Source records
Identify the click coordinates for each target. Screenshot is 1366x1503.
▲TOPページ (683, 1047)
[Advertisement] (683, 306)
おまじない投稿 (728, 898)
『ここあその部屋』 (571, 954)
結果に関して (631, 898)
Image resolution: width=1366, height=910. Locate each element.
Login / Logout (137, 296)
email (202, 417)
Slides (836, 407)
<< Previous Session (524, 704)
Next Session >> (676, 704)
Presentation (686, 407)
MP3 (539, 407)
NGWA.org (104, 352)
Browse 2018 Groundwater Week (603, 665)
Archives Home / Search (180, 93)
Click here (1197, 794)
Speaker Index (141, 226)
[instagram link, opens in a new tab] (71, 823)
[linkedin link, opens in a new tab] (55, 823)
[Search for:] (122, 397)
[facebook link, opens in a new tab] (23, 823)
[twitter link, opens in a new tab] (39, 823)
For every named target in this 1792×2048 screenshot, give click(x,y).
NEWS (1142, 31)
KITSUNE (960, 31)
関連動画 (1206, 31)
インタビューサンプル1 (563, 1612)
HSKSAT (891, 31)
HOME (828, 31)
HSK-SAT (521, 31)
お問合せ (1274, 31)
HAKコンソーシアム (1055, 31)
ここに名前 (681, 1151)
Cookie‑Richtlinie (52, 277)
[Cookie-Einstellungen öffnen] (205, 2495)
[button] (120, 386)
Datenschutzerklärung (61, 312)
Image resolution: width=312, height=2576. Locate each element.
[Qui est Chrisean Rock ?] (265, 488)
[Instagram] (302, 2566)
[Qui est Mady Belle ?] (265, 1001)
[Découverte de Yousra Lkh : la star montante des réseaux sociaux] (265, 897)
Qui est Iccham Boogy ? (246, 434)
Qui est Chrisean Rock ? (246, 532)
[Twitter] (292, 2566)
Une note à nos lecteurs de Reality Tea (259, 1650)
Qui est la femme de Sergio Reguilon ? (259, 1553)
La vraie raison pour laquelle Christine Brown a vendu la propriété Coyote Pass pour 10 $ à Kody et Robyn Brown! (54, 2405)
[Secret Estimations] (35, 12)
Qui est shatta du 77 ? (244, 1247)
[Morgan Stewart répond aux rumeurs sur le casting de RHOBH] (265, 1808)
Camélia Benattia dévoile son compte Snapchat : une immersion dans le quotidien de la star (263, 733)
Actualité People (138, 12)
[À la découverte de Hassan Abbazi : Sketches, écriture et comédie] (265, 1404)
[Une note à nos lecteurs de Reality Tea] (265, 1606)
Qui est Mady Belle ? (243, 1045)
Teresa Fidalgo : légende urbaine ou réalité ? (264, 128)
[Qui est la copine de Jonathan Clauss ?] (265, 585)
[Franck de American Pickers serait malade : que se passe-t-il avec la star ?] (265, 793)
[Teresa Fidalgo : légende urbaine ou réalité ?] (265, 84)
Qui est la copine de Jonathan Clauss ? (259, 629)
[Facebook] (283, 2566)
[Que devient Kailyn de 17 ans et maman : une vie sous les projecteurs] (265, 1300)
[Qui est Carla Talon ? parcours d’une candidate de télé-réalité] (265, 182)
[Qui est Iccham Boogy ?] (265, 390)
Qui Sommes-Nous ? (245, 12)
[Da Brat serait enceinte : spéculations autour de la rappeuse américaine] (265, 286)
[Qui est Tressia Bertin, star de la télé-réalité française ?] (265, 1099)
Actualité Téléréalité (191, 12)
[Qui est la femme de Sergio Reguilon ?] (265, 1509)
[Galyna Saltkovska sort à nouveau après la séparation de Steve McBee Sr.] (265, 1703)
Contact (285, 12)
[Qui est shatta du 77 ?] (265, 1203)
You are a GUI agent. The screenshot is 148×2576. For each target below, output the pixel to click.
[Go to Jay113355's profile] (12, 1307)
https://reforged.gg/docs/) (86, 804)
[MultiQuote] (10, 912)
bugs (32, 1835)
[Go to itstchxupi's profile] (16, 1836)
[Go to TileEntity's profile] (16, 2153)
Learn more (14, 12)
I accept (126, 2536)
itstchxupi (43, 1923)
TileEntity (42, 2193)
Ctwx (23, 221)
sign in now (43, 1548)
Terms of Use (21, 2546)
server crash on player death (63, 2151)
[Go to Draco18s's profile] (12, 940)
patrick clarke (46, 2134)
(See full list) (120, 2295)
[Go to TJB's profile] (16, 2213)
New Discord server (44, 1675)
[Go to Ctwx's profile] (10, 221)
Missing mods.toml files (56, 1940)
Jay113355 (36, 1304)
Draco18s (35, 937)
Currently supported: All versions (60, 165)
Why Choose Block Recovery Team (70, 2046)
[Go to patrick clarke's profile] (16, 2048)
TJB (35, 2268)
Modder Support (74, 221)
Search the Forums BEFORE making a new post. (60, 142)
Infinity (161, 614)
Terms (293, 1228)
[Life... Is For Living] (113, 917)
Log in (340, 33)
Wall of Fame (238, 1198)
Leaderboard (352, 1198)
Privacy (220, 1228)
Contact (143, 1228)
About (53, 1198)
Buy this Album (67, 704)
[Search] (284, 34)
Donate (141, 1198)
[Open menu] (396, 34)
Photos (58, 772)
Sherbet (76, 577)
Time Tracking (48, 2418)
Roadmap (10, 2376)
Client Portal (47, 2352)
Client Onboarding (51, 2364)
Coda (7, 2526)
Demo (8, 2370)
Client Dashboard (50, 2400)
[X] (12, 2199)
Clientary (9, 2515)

Work to complete
Of the entries above, transcribe exactly those lines that fall between the line containing "HSKSAT (891, 31)" and the line containing "Une note à nos lecteurs de Reality Tea (259, 1650)", together with those two lines.

Response
HSKSAT (891, 31)
HOME (828, 31)
HSK-SAT (521, 31)
お問合せ (1274, 31)
HAKコンソーシアム (1055, 31)
ここに名前 (681, 1151)
Cookie‑Richtlinie (52, 277)
[Cookie-Einstellungen öffnen] (205, 2495)
[button] (120, 386)
Datenschutzerklärung (61, 312)
Image resolution: width=312, height=2576. Locate each element.
[Qui est Chrisean Rock ?] (265, 488)
[Instagram] (302, 2566)
[Qui est Mady Belle ?] (265, 1001)
[Découverte de Yousra Lkh : la star montante des réseaux sociaux] (265, 897)
Qui est Iccham Boogy ? (246, 434)
Qui est Chrisean Rock ? (246, 532)
[Twitter] (292, 2566)
Une note à nos lecteurs de Reality Tea (259, 1650)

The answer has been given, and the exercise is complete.